■ **WORK INSTRUCTION**: Below are some records. Set down exactly the line holding "Click the HK$ 89.00 Beat Saber price" and every later line through the end, omitting the pictures.

■ **MATERIAL PROVIDED**:

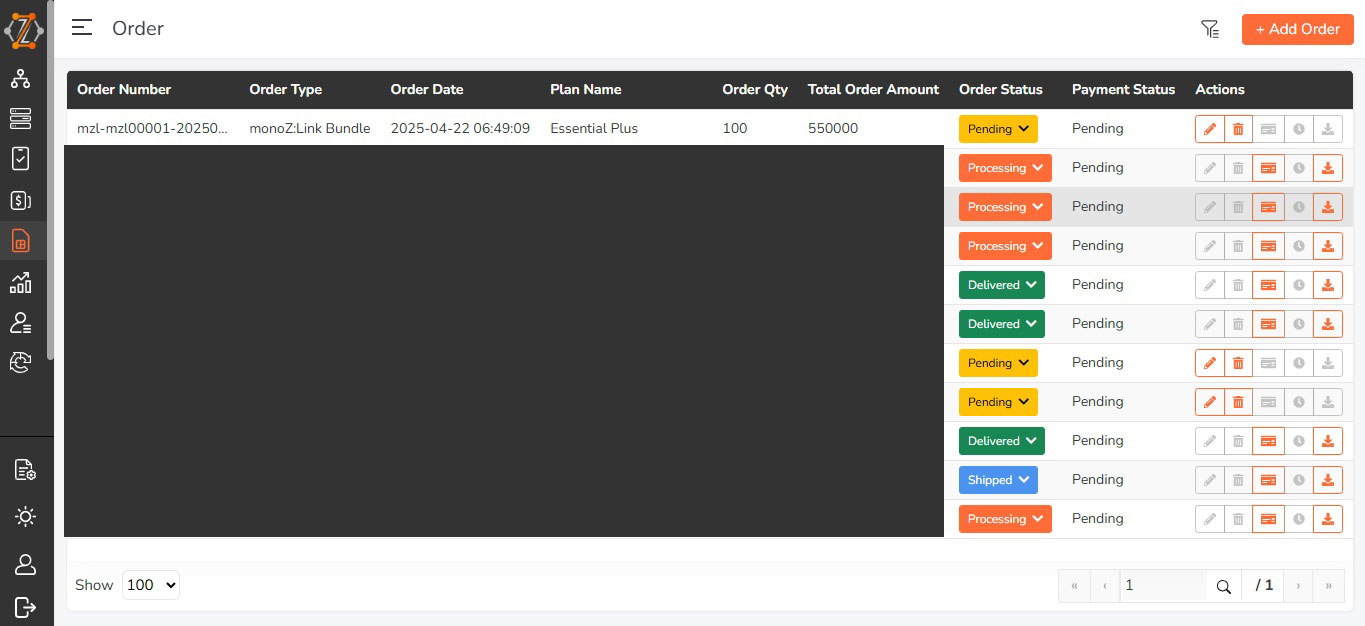Viewport: 1365px width, 626px height.
Task: Open the filter icon beside Add Order
Action: pos(1210,29)
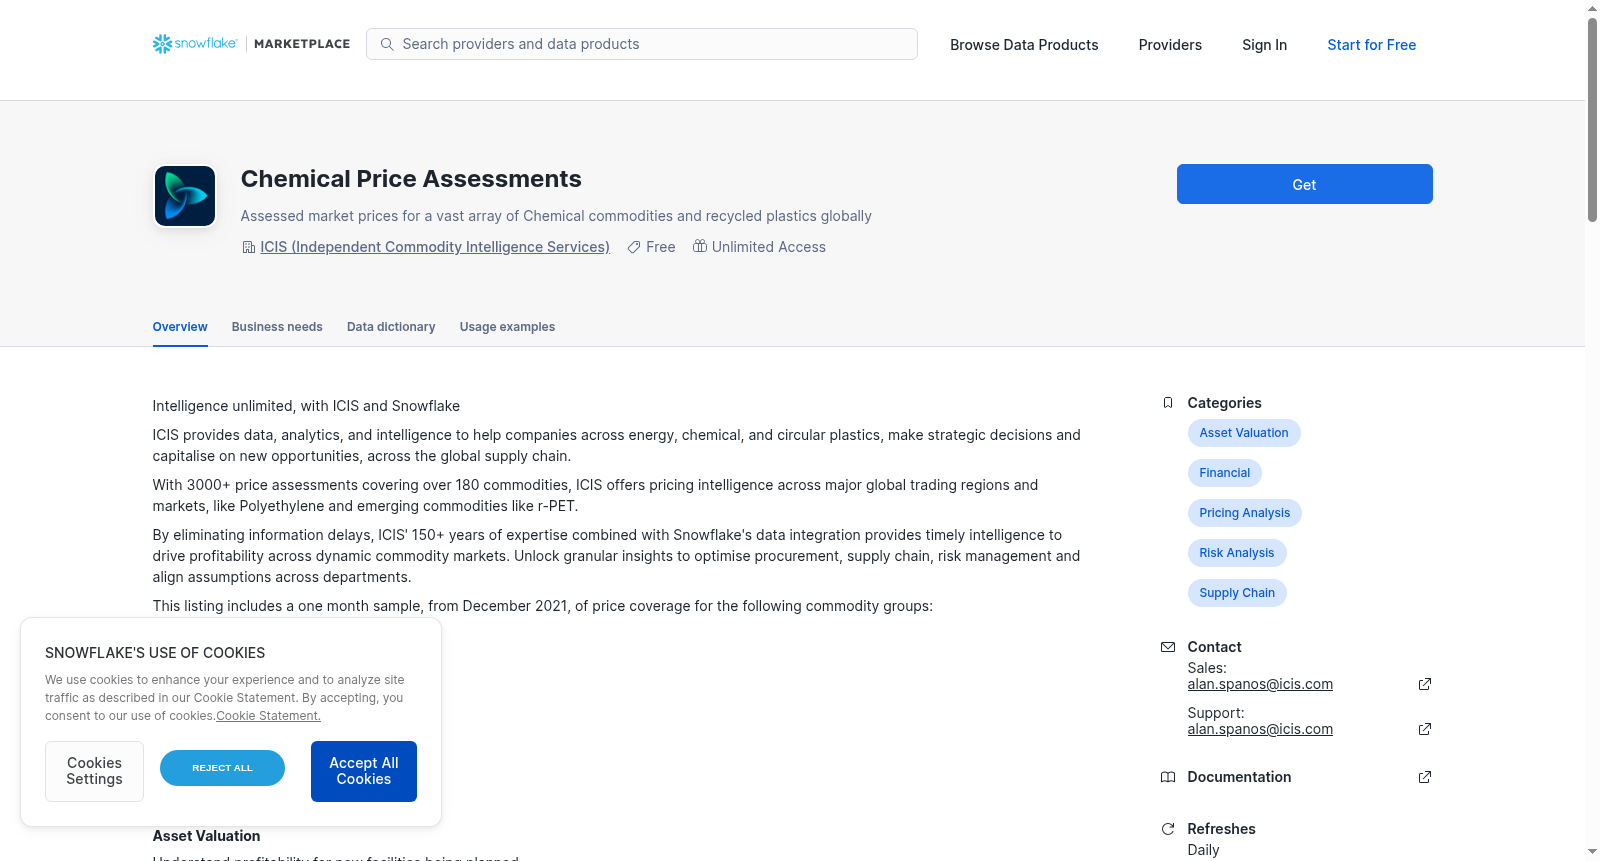Click the Documentation book icon
Screen dimensions: 1600x861
click(1167, 777)
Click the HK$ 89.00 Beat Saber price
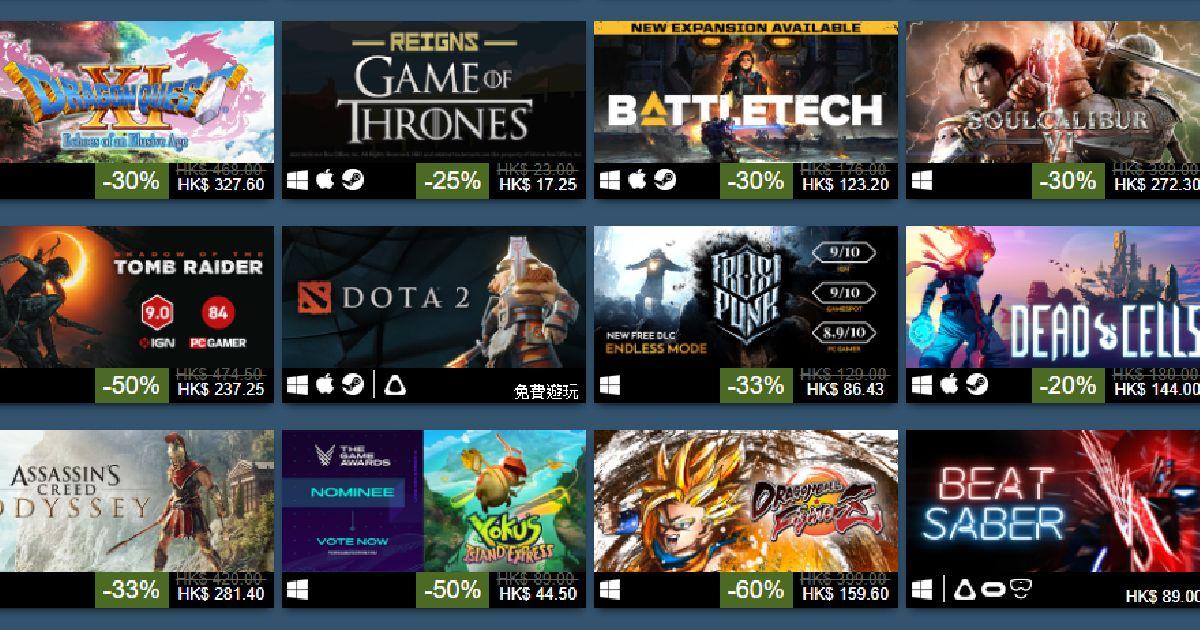This screenshot has height=630, width=1200. pos(1161,596)
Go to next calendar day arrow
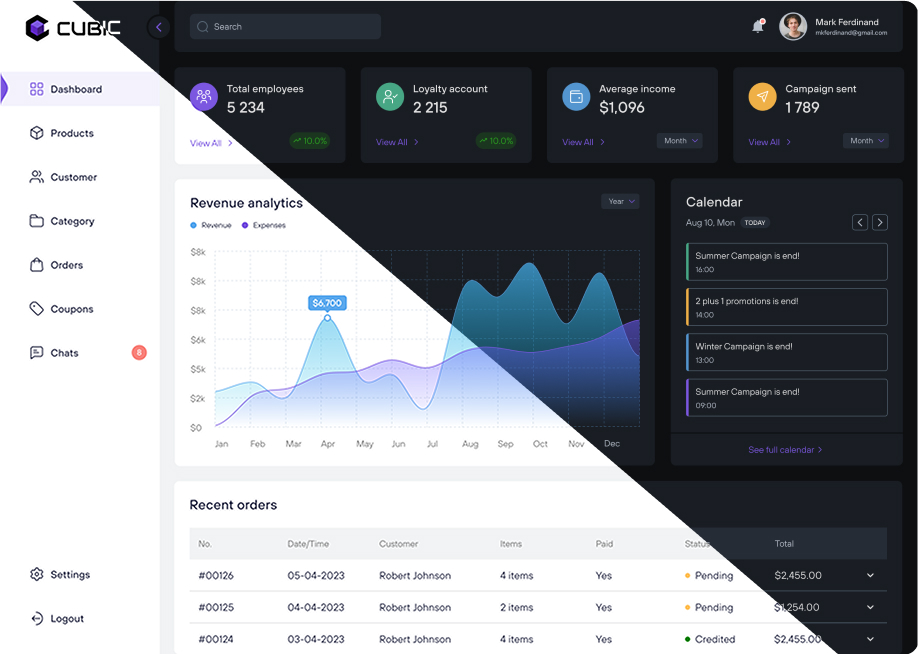Viewport: 918px width, 654px height. pyautogui.click(x=879, y=222)
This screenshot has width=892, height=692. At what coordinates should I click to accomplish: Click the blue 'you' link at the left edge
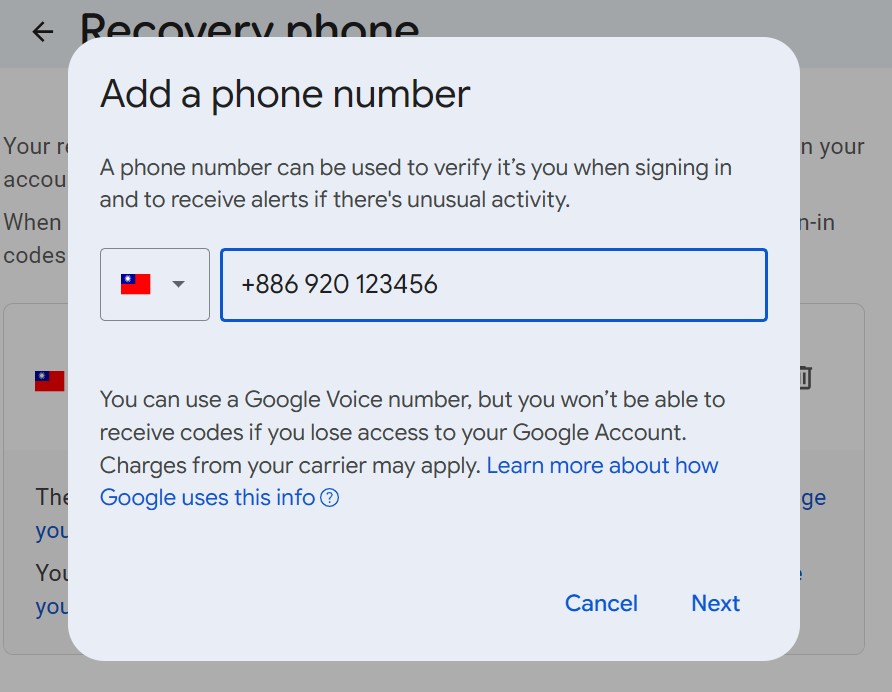(48, 531)
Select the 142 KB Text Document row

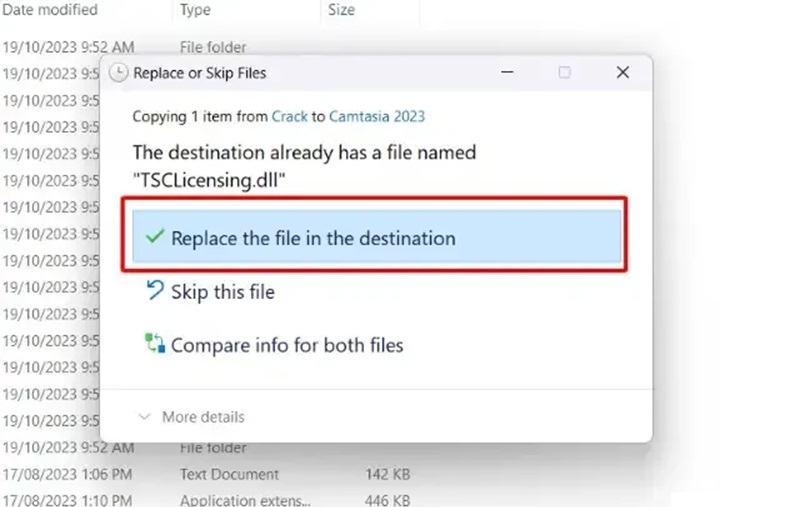pos(230,474)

■ **REPLY TO THE TASK**:
Click the HK$ 89.00 Beat Saber price
This screenshot has height=630, width=1200. pos(1161,596)
Go to next calendar day arrow
Viewport: 918px width, 654px height. pyautogui.click(x=879, y=222)
This screenshot has width=892, height=692. At what coordinates should I click to accomplish: Click the blue 'you' link at the left edge
(48, 531)
Select the 142 KB Text Document row

pos(230,474)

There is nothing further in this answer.